A couple of years ago, there was a trend for people to take photos of their glamorous holiday views and caption them on social media with “vitamin sea”, “life’s a beach” (under a shot of a blue ocean), or “wish you were beer”, accompanied by a snap of the local lager.
At the time, it was a slightly more subtle way of telling friends and followers you were on holiday, more subtle anyway than one of you “holding up” the Leaning Tower of Pisa; but they became clichés and I don’t reckon many would do it now unless they were being ironic.
One of the more irritating examples was “out of office ON” written over a stunning Caribbean island vista, but it did lead me to think about what I should put on my own automated reply email, and it has exercised me for the last few breaks I’ve been on with my husband and two boys.
It’s not that I become antisocial when I’m on holiday, or that I stop caring about stories that people might tip me off about. I’d just like the correspondent to wait – if they can – until I’m back.
If I’m honest, I always feel pressure to respond immediately, and on a vacation, the only pressure I want is wondering when it’s an acceptable time to have that first glass of rosé.
A few summers ago, I tried the standard:
“I’m away until the 4th of August so won’t be able to reply til then. Kind regards, Victoria”
I still got loads of messages and chases to messages, and only a tiny percentage actually needed my attention more than the Greek salad I’d just ordered. So I tweaked it a bit, and sowed a tiny seed of doubt in the sender…
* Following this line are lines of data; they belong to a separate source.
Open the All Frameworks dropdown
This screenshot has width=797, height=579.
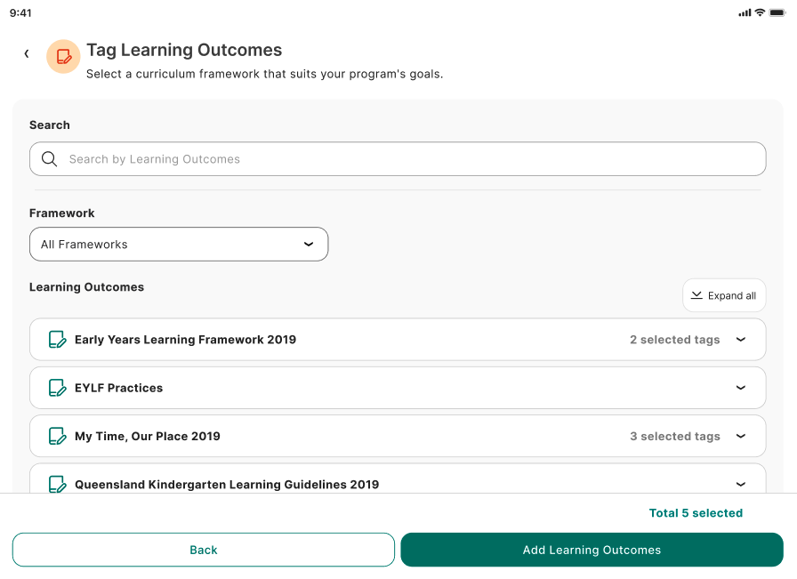179,245
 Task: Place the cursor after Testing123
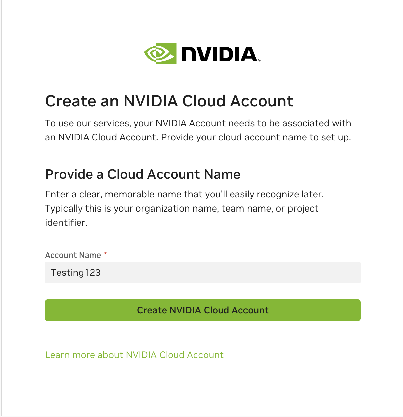pyautogui.click(x=101, y=272)
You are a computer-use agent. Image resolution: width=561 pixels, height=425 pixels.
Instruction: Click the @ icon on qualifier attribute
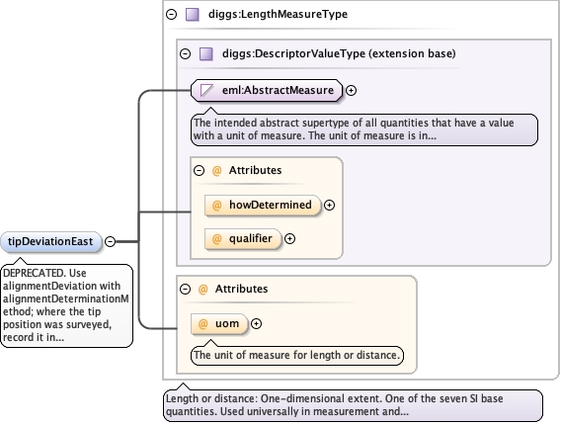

“I’m away until the 4th of August, and won’t be reading any messages, so please do email me then. Kind regards, Victoria”
I was trying to get the correspondent to take responsibility for their request. Of course they couldn’t know I was on a break when they wrote and sent the email, but now they do, perhaps they could make a note in their diary if it’s important, to email me again when I’m back?
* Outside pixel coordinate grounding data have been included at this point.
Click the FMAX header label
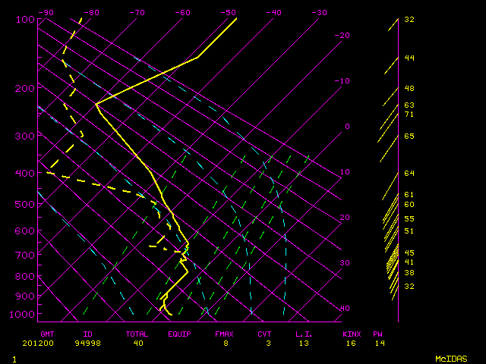(x=224, y=334)
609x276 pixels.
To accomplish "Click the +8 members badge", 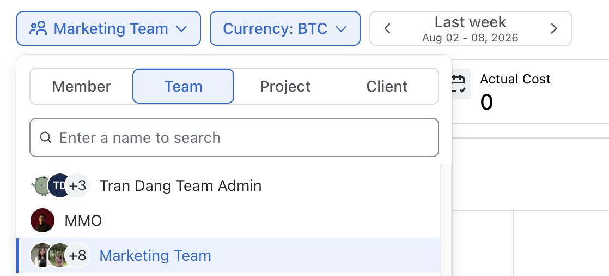I will (x=77, y=255).
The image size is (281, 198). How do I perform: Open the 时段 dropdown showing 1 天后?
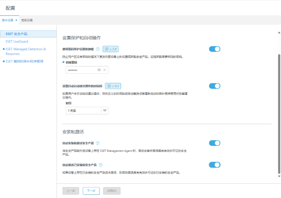click(87, 111)
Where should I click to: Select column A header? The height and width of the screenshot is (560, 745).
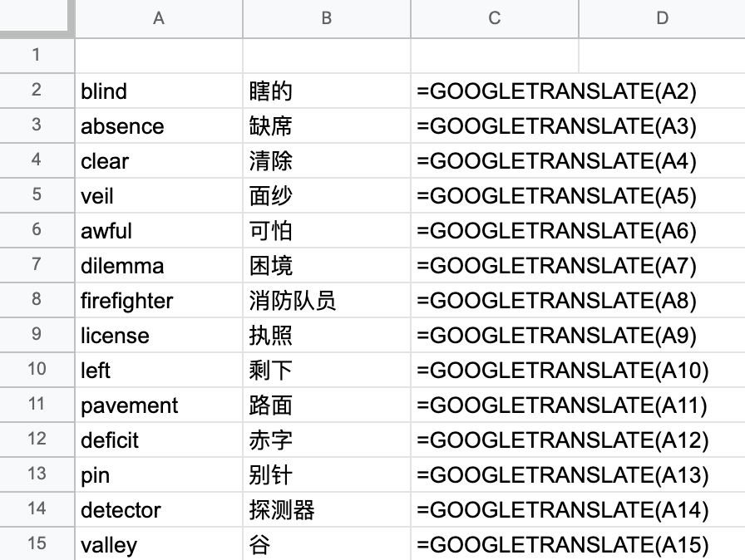159,18
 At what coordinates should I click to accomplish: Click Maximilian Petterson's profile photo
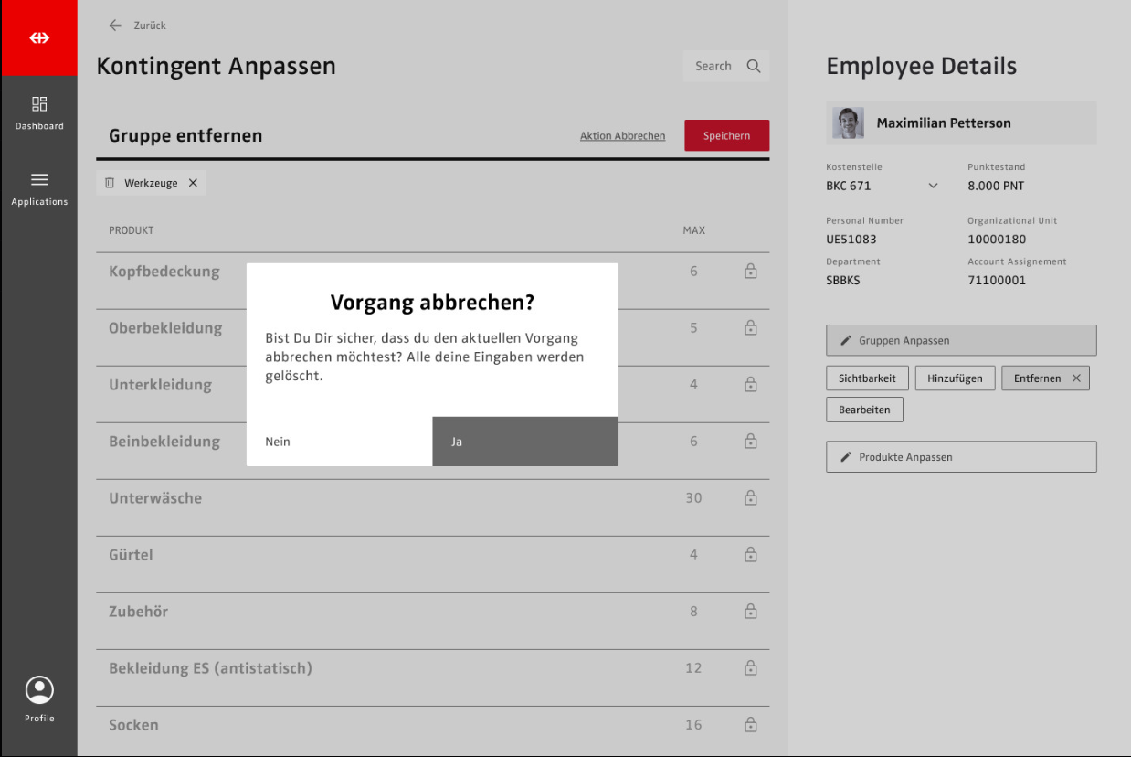pyautogui.click(x=848, y=123)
Still no luck. My inbox was chock-full of chases and my mind distracted. So this year, I went with the nuclear option. A friendly opening – and ending – but with a sting in the middle…
“Hi there… I’m out of the office, and sadly your email will automatically be deleted. If it’s really important, please do text, or would you mind resending your email on Aug 12 please? Thank you so much. Victoria“
Anyway, it has worked. For me anyway.
Psychologically the key to it is that the emailer can no longer rest assured that their missive will be sitting there unread, but very much still there, in my inbox, waiting for a reply when I get back home. They need to make a decision on its level of importance and urgency.
I need to level with you: I don’t actually know how to set an auto-delete email, or even if it’s possible. But the senders didn’t know that.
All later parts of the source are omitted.